- **Source excerpt**
-- begin --

On the morning of February 23, 2005, Sacramento Police Detective Shim, an undercover narcotics officer, went to Oak Park, carrying marked money and a one-way radio monitored by uniformed officers in patrol cars. He drove to a market known for narcotics activity. He made eye contact with Pete Turner, who was walking away from the market. As Turner approached Shims car, Shim asked if Turner had 20 white ($20 worth of cocaine base). Turner said yes and got into the car.



After Shim gave him a marked $20 bill, Turner directed Shim to two different locations where Turner contacted people but failed to make purchases. Seeing defendant driving a gold Mustang in the opposite direction, Turner waved to him and told Shim to stop. Turner walked to the Mustang and spoke briefly with defendant, then came back to Shims car with what was later determined to be .23 gram of cocaine base. Shim signaled the monitoring officers that he had made a buy.



Narcotics detectives in an unmarked car followed defendants car while notifying other patrol officers, then pulled in behind defendant when he stopped at the Oak Park Market. Defendants girlfriend, Unique Gibson, was in the front passenger seat; defendants five-year-old daughter and Gibsons one-year-old son were in the back.



Officers Chandler and Alonso ordered defendant out of the car and searched him. In the back pocket of defendants pants Chandler found a sandwich bag containing two individually wrapped pieces of rock cocaine, each weighing roughly the same, packaged similarly to the one Turner had bought for Shim. In defendants left front pants pocket Chandler found $101 in cash, including the marked $20 bill Shim had used for his purchase. Alonso found marijuana in a sandwich bag inside the glove compartment of defendants car and a box of sandwich bags under the front passenger seat.



According to Officer Chandler, defendant admitted selling rock cocaine to Turner, but said it was the first time he had sold it. He also admitted he knew he should not be selling drugs with children in the car.



Detective Hutchins, testifying as an expert on the possession and sale of illegal narcotics, opined based on the above evidence that defendant possessed cocaine base for the purpose of sale. Hutchins also testified that drug transactions are inherently dangerous because drug selling is a cash and carry, fiercely competitive, extremely territorial business often involving firearms and violence. Furthermore, a gram to a gram and a half of cocaine base, when ingested, is enough to kill an adult; thus, having cocaine base in a pocket or a car might endanger nearby children who could ingest it.



Testifying on his own behalf, defendant admitted convictions for misdemeanor spousal battery in 2001 and felony assault with force likely to cause great bodily injury in 1999. According to defendant, on the morning of February 23, 2005, Turner (Gibsons cousin by marriage), appearing intoxicated, flagged him down and asked him to change a $20 bill, which defendant did. Defendant then drove to the Oak Park Market, where he was detained. He did not know anything about the rock cocaine Officer Chandler claimed to have found on him. He told Chandler that the money in his pants came from caring for his grandmother. He denied making any of the statements Chandler had ascribed to him.



DISCUSSION



I



The trial was conducted by Judge Hake.



Defendant contends the trial court abused its discretion by admitting over objection the substances booked into evidence by Detective Malmquist because the People failed to establish chain of custody. After a hearing, the trial court ruled that any chain of custody problem went to the officers credibility, not to the admissibility of the evidence; furthermore, the officers had sufficiently identified the evidence for chain of custody purposes. We agree.

-- end --

- **Problems**
A – Name every police officer or detective whose surname appears in the court opinion about the Oak Park cocaine sale, each with the title the opinion gives.
B – Write the next part of the court opinion about the Oak Park cocaine sale, starting after its final sentence.

- **Material provided**

-- begin --

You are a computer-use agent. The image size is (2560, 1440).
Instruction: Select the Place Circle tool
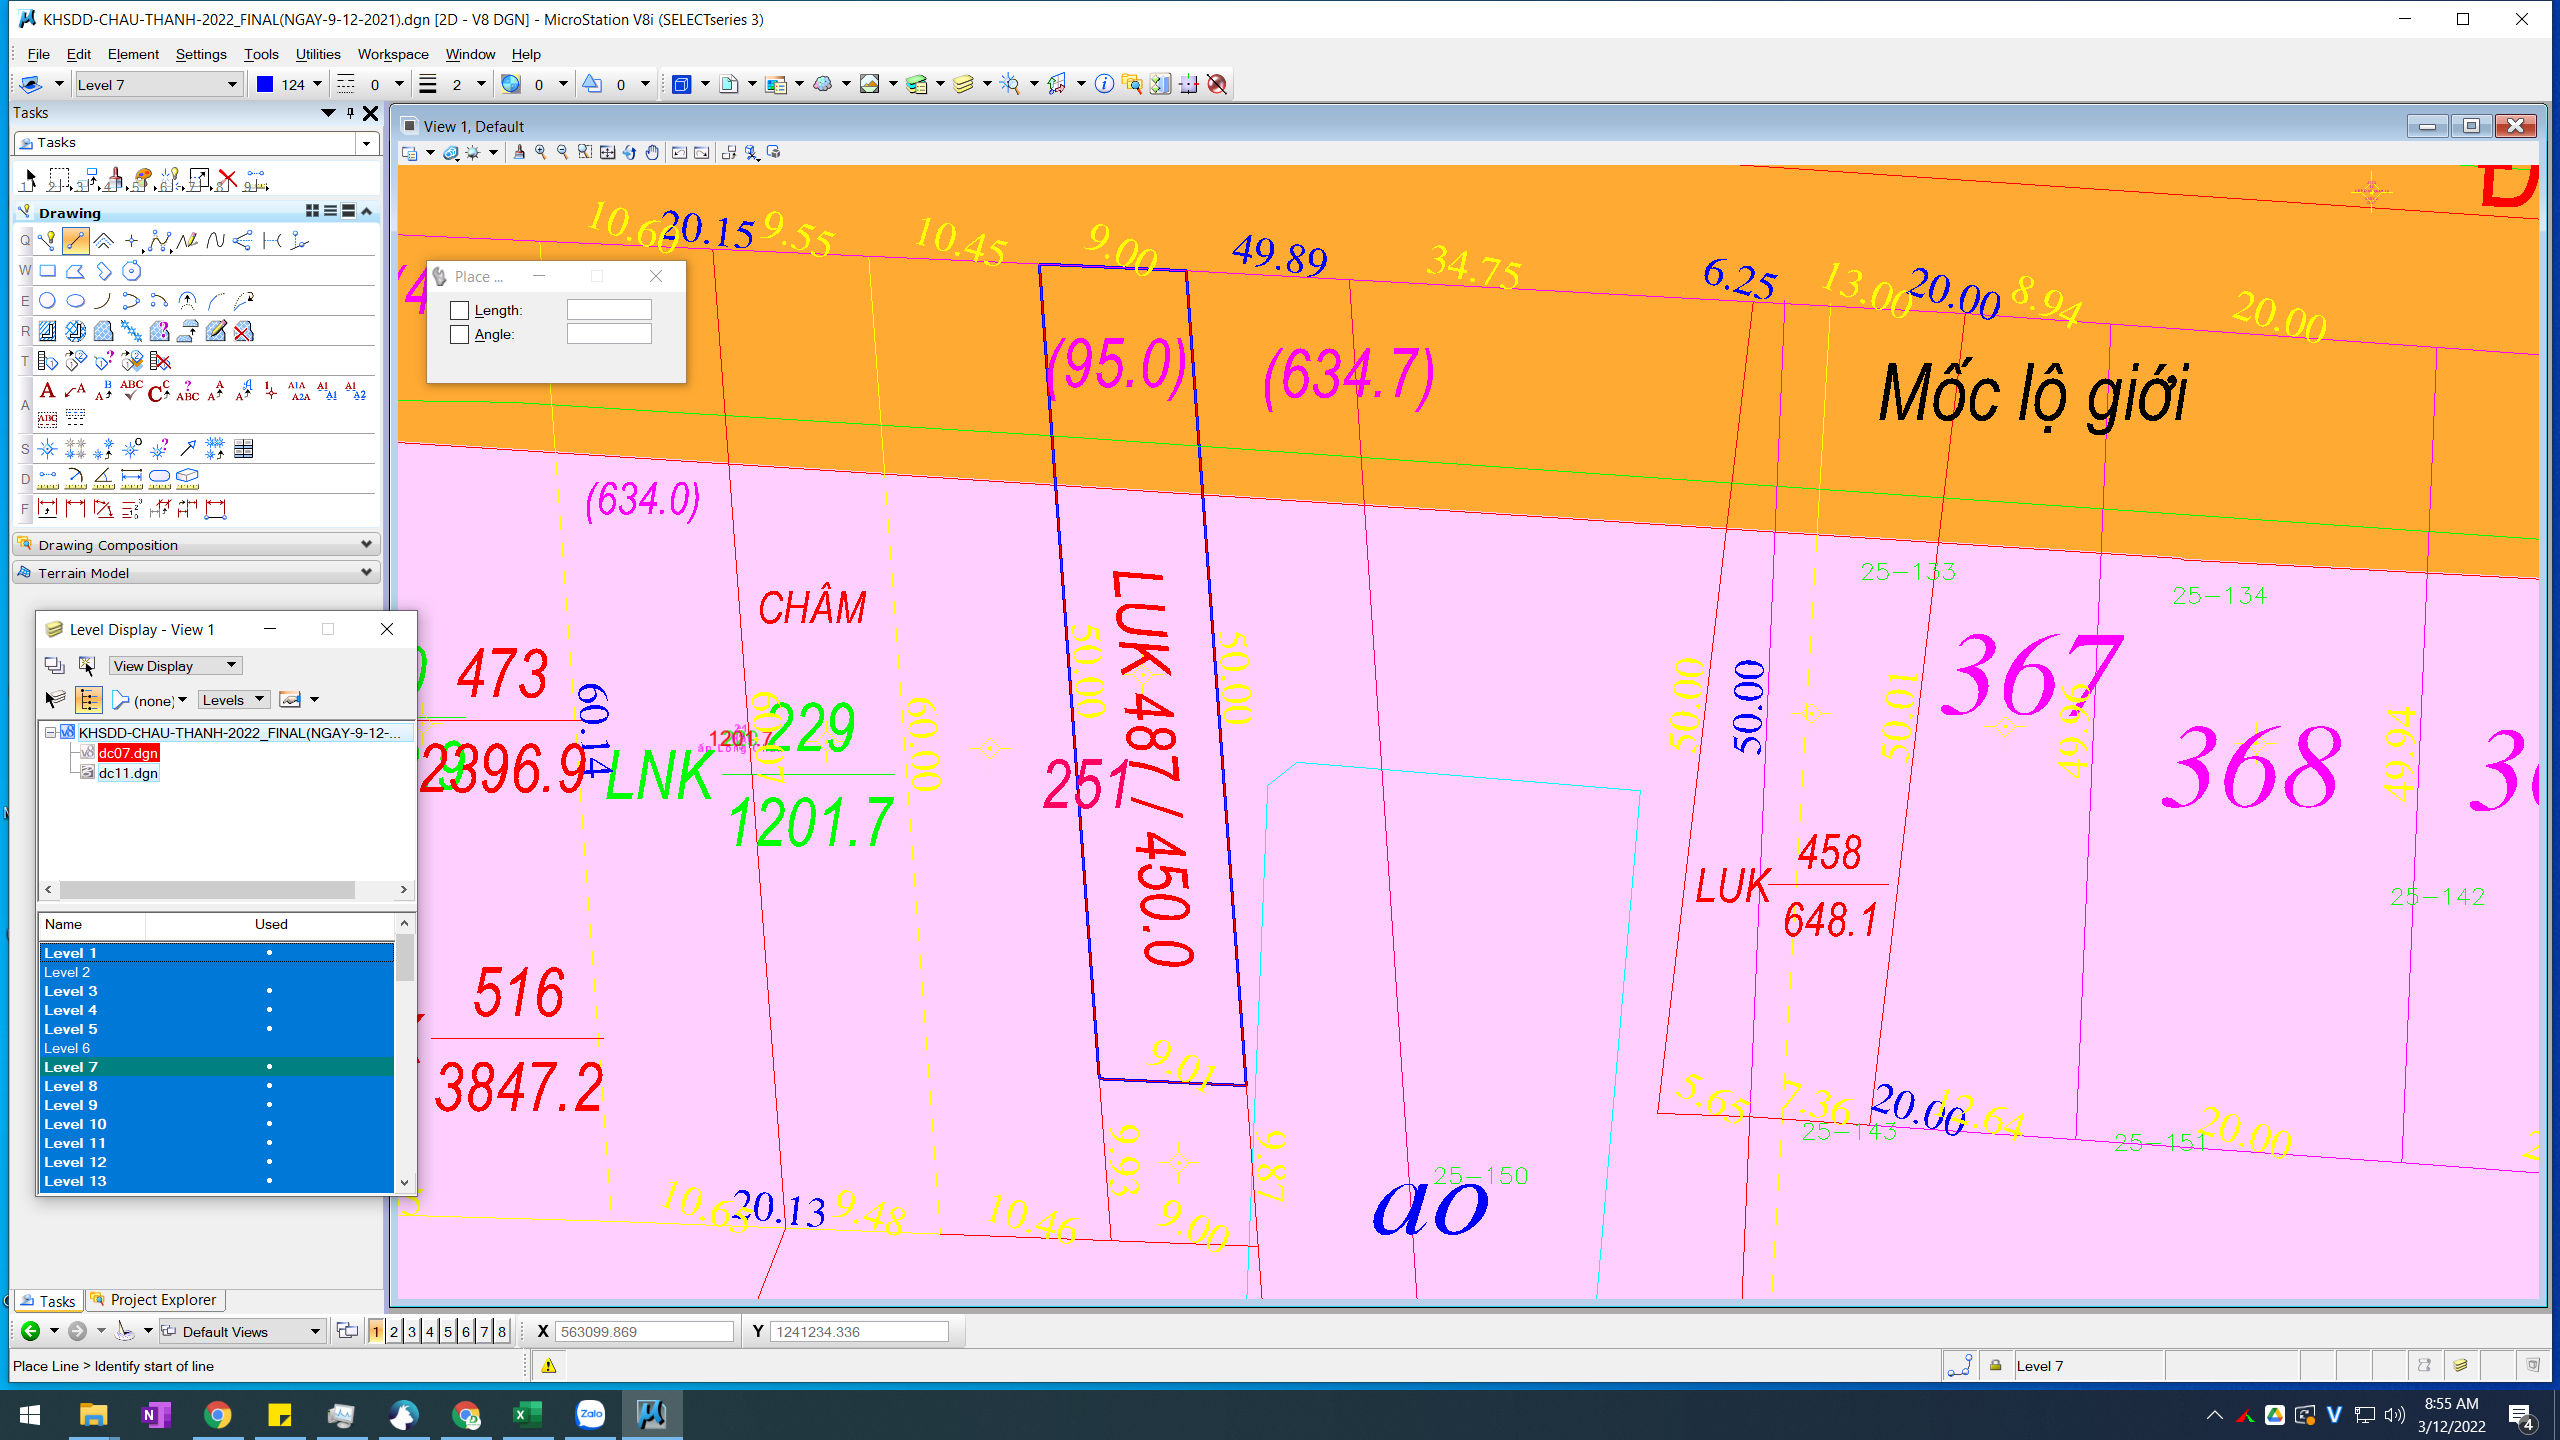(x=47, y=300)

-- end --

- **Task-by-task answers**
A – Detective Shim, Officer Chandler, Officer Alonso, Detective Hutchins, Detective Malmquist

B –
Background



Officer Chandler testified that he took rock cocaine from defendants back pocket and put it in his own pocket until Detective Malmquist arrived and took custody of it, while Officer Alonso gave Malmquist the money seized from defendant. Chandler did not give the drugs to Alonso. According to Chandler, the drugs were packaged in two separate plastic bindles inside a plastic baggie. During his testimony, he opened the sealed evidence envelopes and identified the plastic baggie and the two pieces of cut and tied plastic as the packaging of the drugs he seized. He also examined the drugs. He noted that one piece was now crumbling, whereas they had been equal at the time of arrest; breaking bits off for testing could account for that.



Officer Alonso similarly testified that Chandler gave Malmquist the drugs, while Alonso gave Malmquist the money seized from defendant.



Detective Malmquist testified that he contacted Chandler and Alonso at the Oak Park market, retrieved the evidence, and delivered it to Detective Hutchins at a prearranged location. He believe[d] Alonso gave him all the evidence.



Detective Hutchins testified that he received the evidence from Detective Malmquist, including the sandwich baggie containing two small pieces of cocaine base individually wrapped in plastic. Hutchins opened the baggie and removed the cocaine pieces from their wrapping, then put all of this evidence into a sealed envelope for booking.



Defendant objected to the admission of the two pieces of rock cocaine and their alleged packaging, arguing that the People had failed to show how this evidence got from Officer Chandlers pocket to the point of booking: Detective Malmquist testified he got it from Officer Alonso, but Alonso testified that he had handled only the money. The prosecutor replied that whoever transported the evidence to the police department or the crime lab, the chain of custody was never broken.[1] The trial court ruled: Im satisfied the argument goes to credibility[,] not admissibility.



After further discussion, the court reiterated: Again, it goes to credibility[,] not admissibility. Everything has been identified adequately, and if there is some distinction between Officer Chandler and Officer Alonso, there may be some ambiguity there. I dont believe it is sufficient to hinder the admissibility.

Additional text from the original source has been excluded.